List every line in the items below that contains the string "Open", copying each such line in full.

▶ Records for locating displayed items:
%%

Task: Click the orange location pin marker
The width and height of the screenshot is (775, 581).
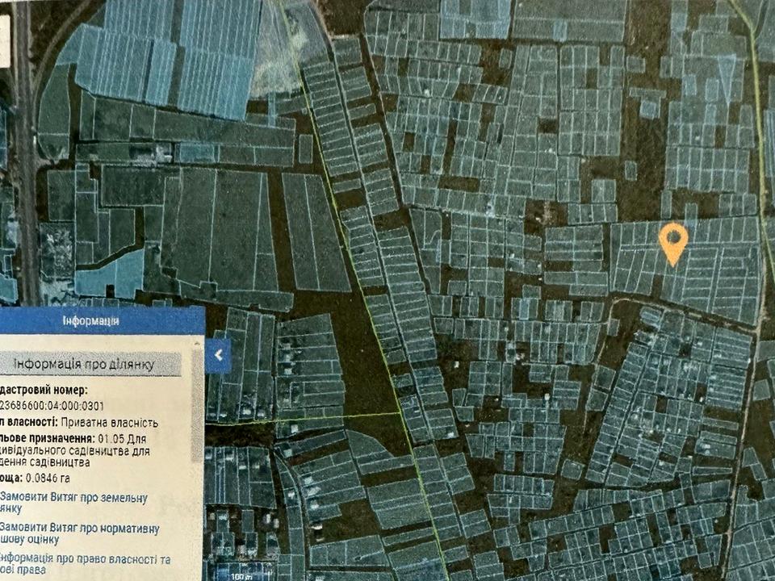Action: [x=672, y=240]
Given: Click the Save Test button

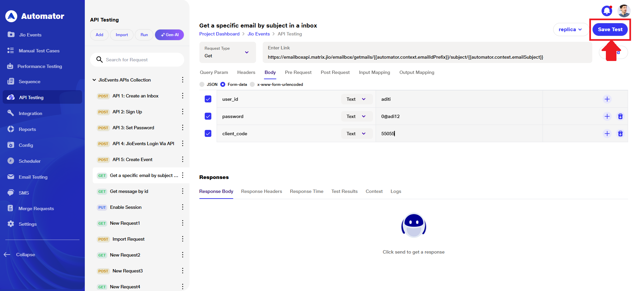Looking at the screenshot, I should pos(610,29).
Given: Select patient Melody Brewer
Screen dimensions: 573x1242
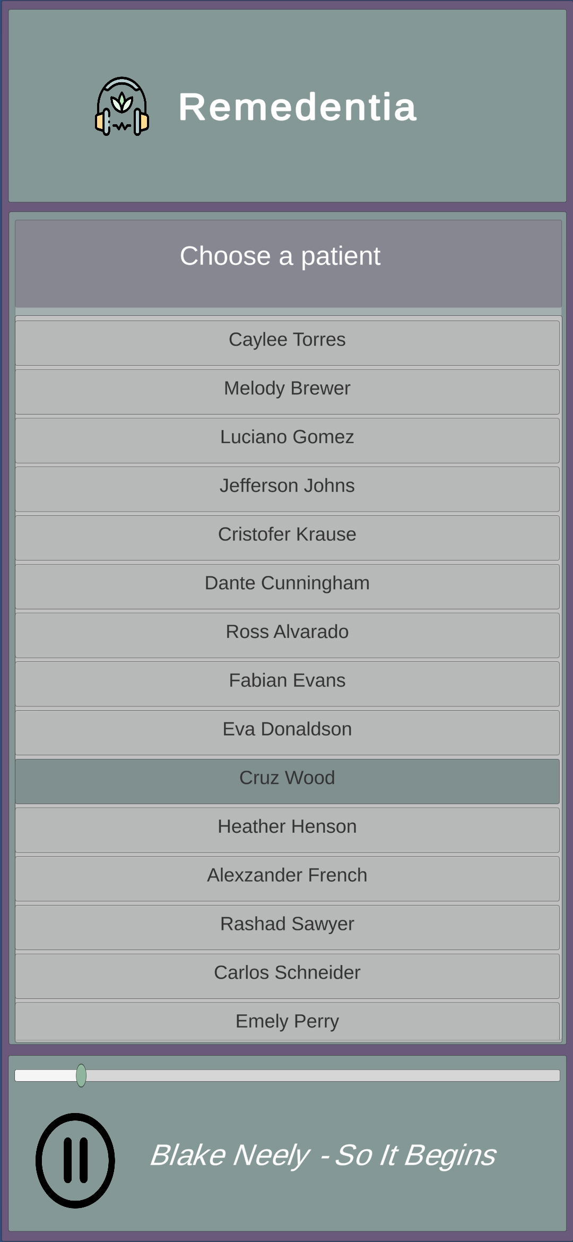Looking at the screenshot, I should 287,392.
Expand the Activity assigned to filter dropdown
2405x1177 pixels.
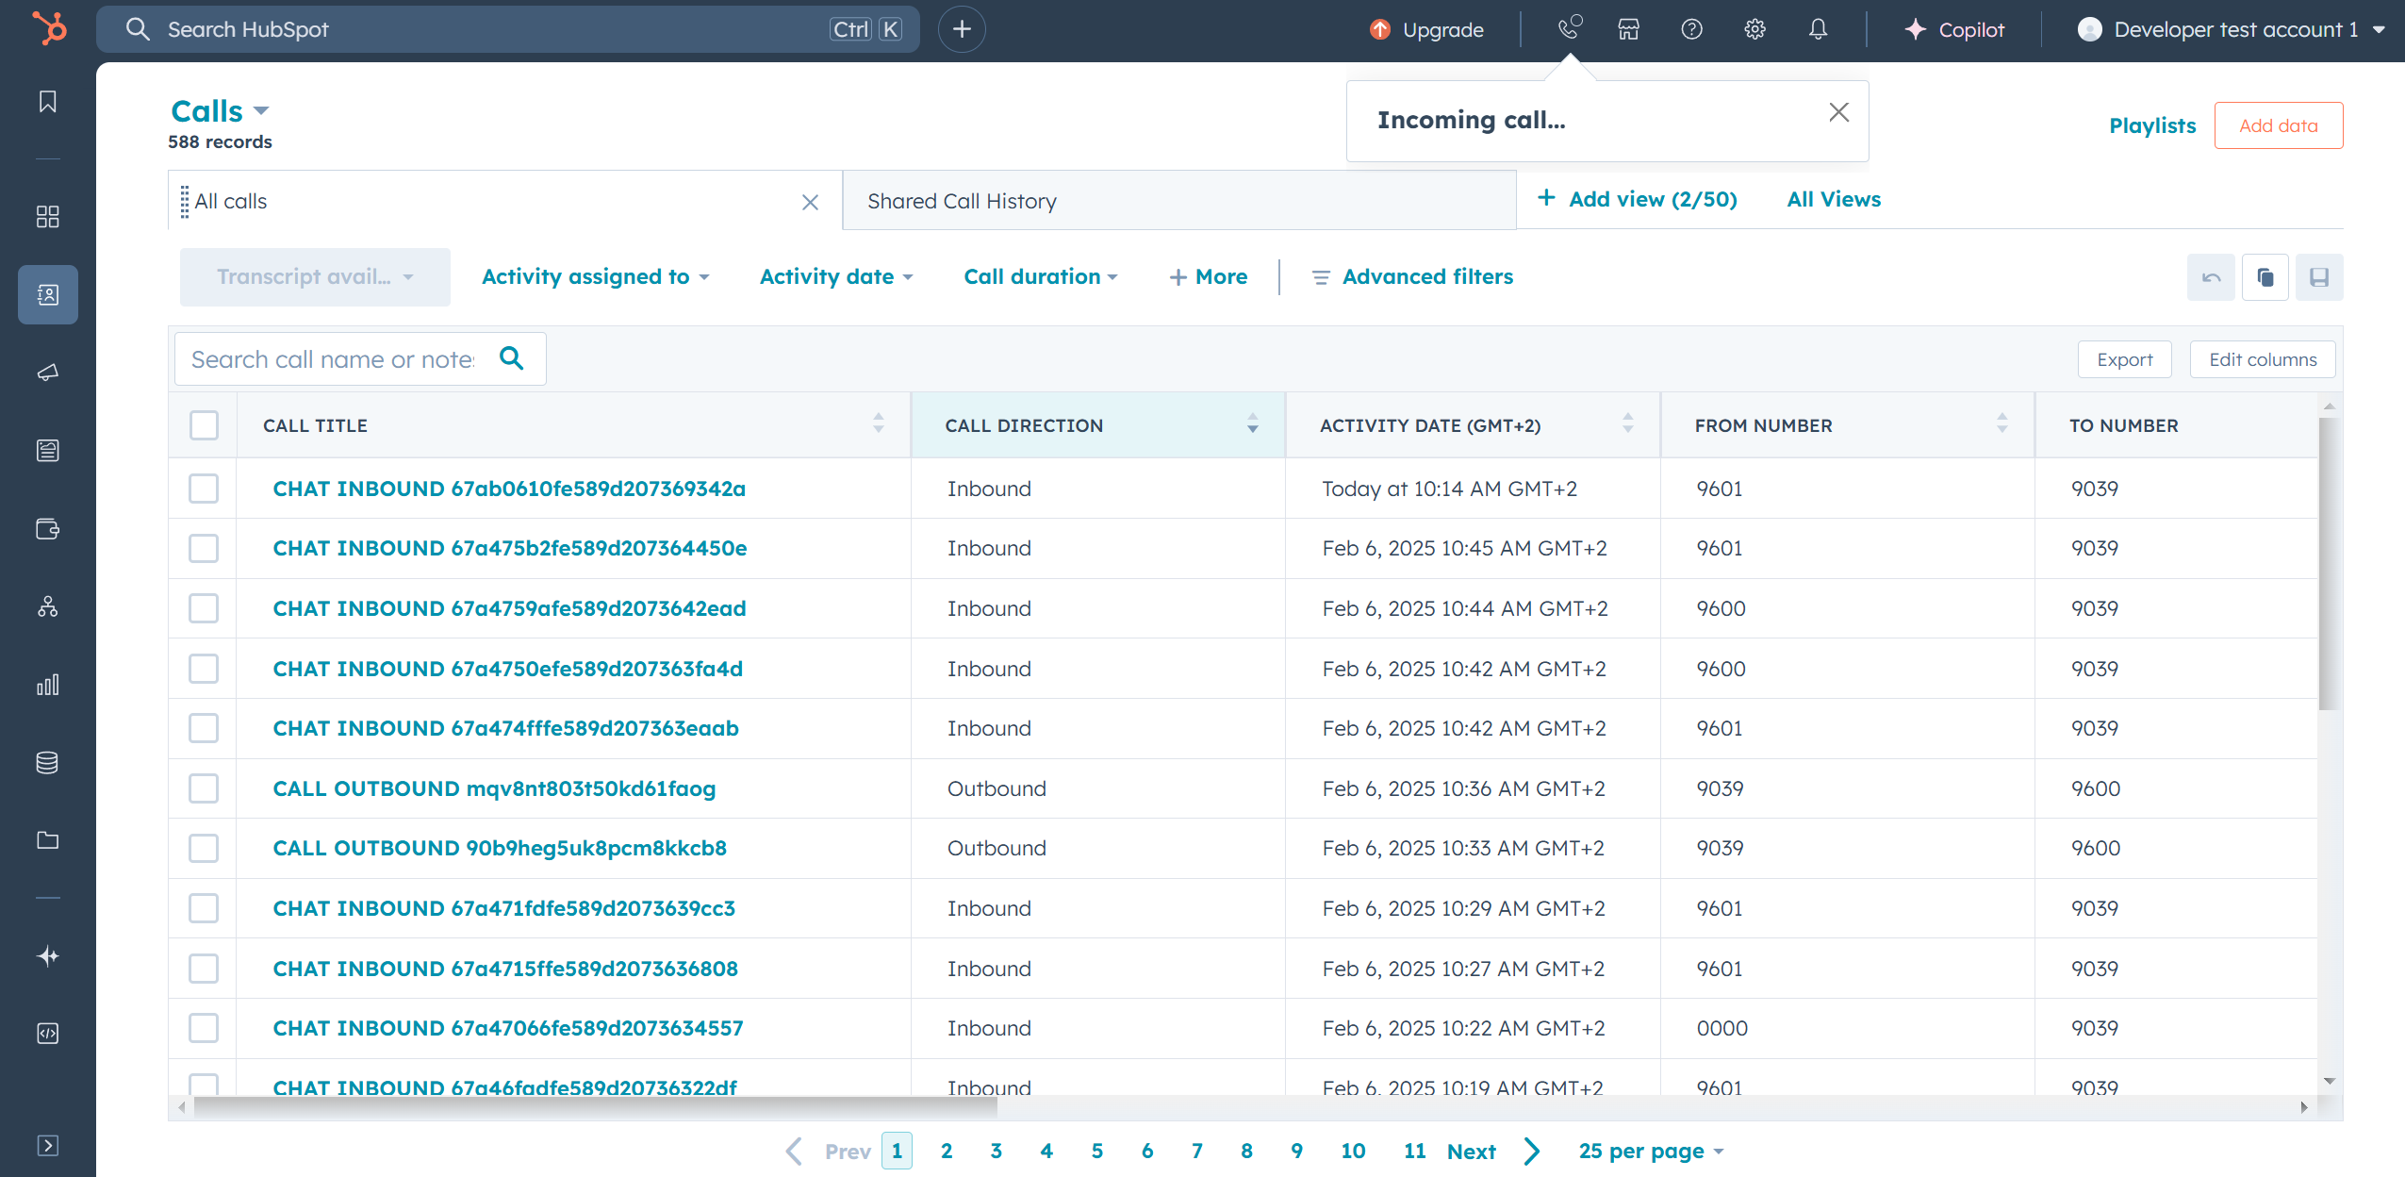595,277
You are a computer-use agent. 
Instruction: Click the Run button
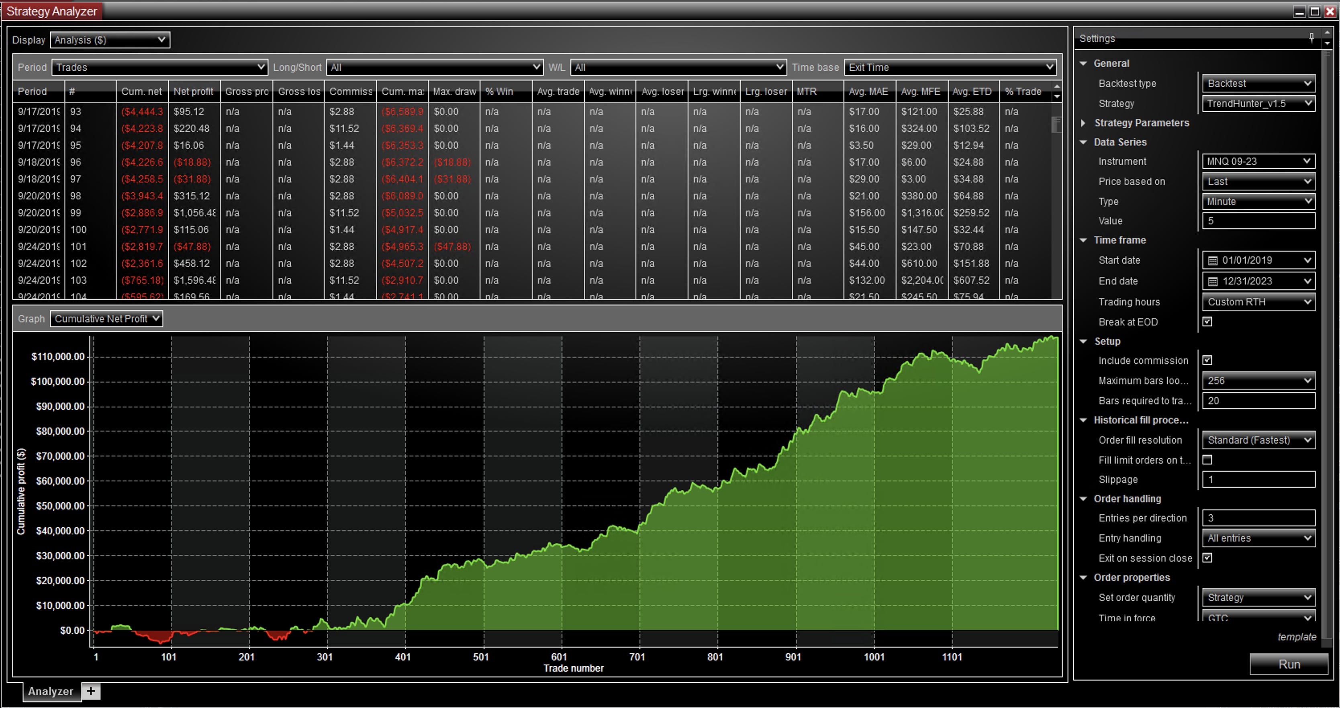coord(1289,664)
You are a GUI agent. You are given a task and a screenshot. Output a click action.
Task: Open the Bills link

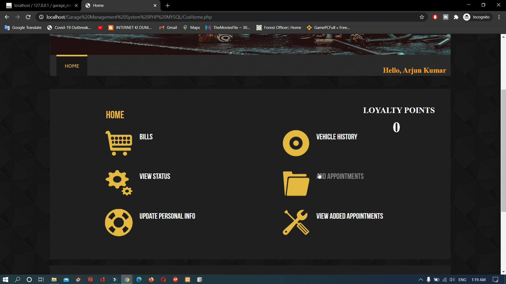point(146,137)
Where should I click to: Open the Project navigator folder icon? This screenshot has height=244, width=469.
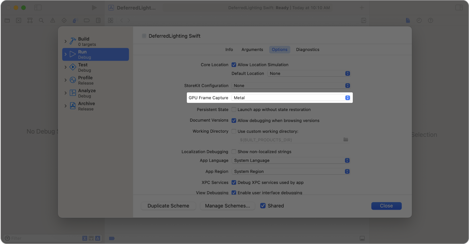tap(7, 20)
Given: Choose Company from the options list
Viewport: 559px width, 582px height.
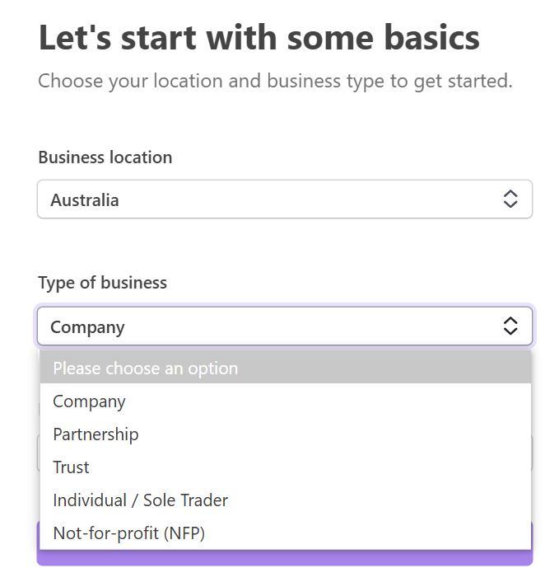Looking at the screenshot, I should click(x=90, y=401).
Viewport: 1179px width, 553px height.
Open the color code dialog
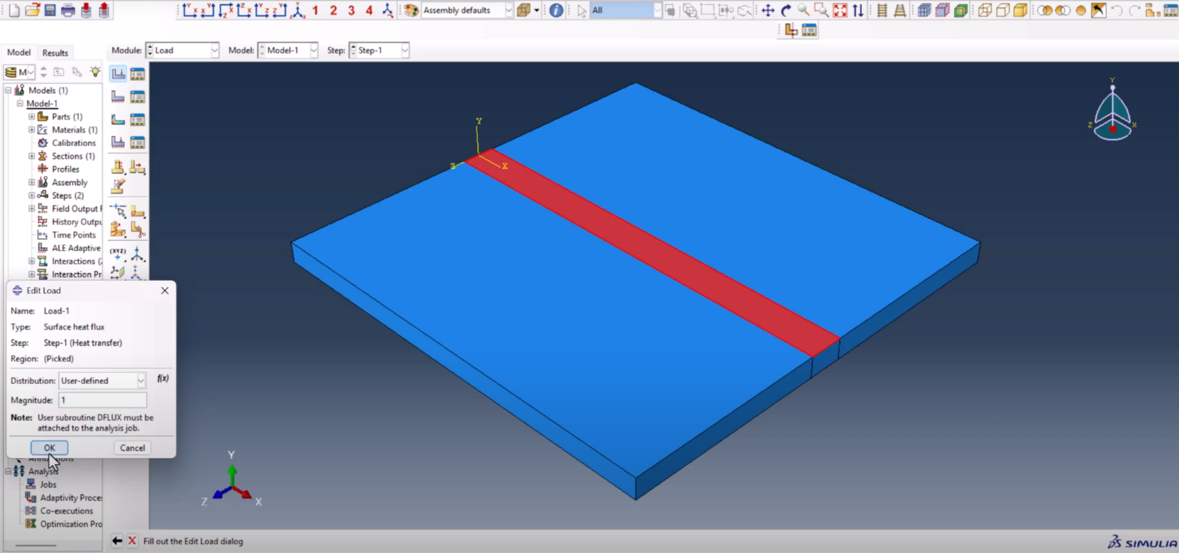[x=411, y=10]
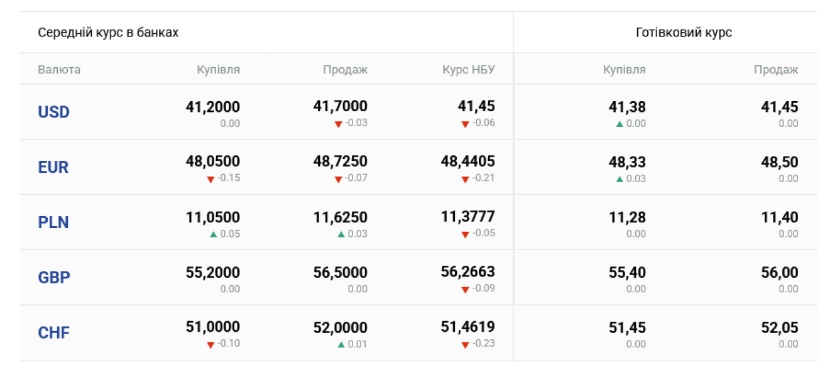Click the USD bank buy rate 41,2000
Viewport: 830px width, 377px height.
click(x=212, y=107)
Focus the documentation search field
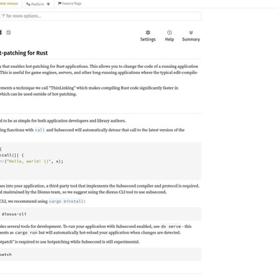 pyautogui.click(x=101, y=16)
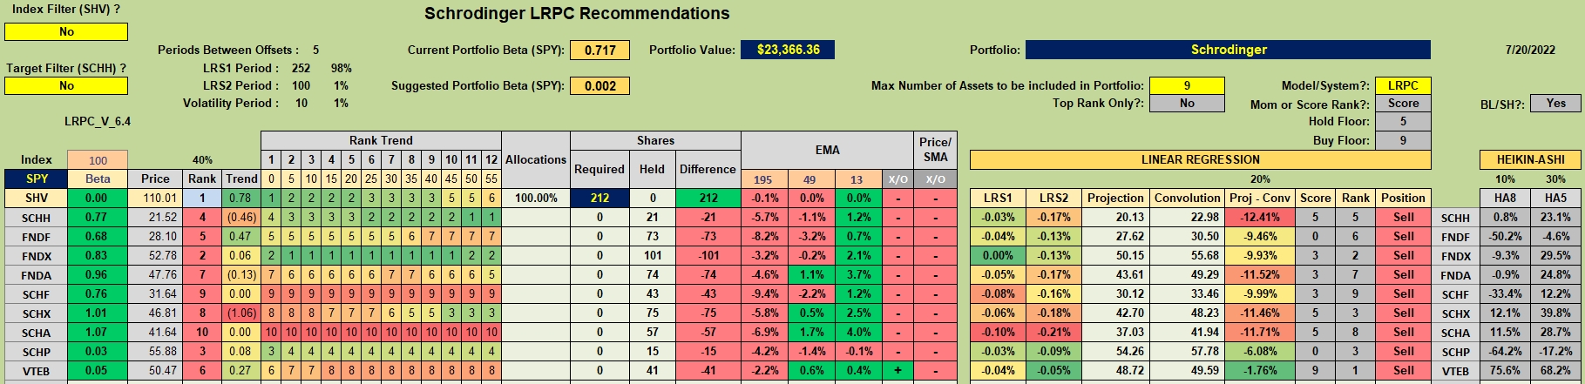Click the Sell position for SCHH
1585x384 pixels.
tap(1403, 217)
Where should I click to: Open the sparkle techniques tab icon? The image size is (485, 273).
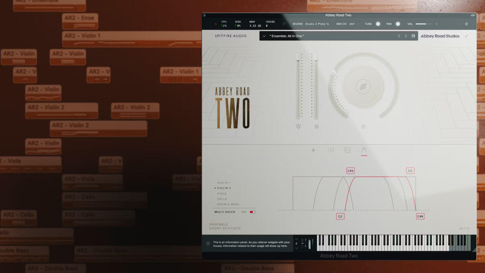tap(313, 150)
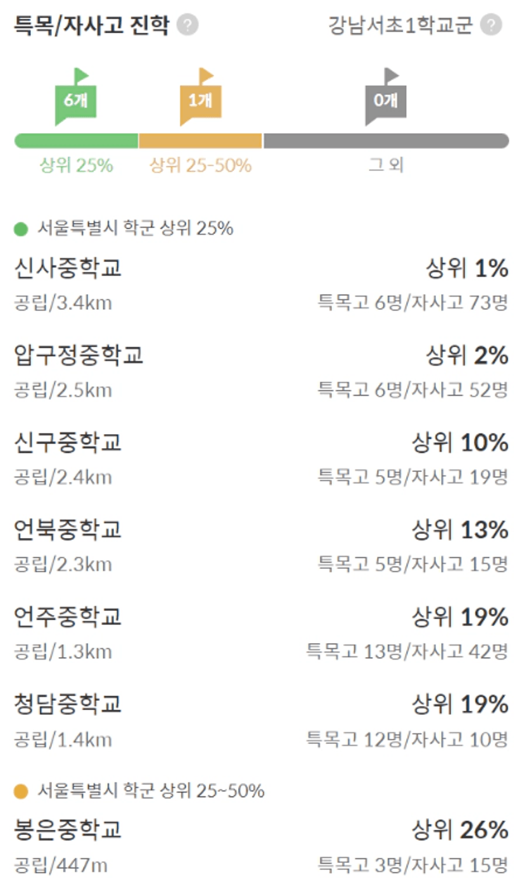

%%

▶ Solved exercise:
Task: Open the Bills link
Where should I click to: Open the Project navigator folder icon? This screenshot has height=244, width=469.
Open the color code dialog
Where should I click to: Open the sparkle techniques tab icon? The image size is (485, 273).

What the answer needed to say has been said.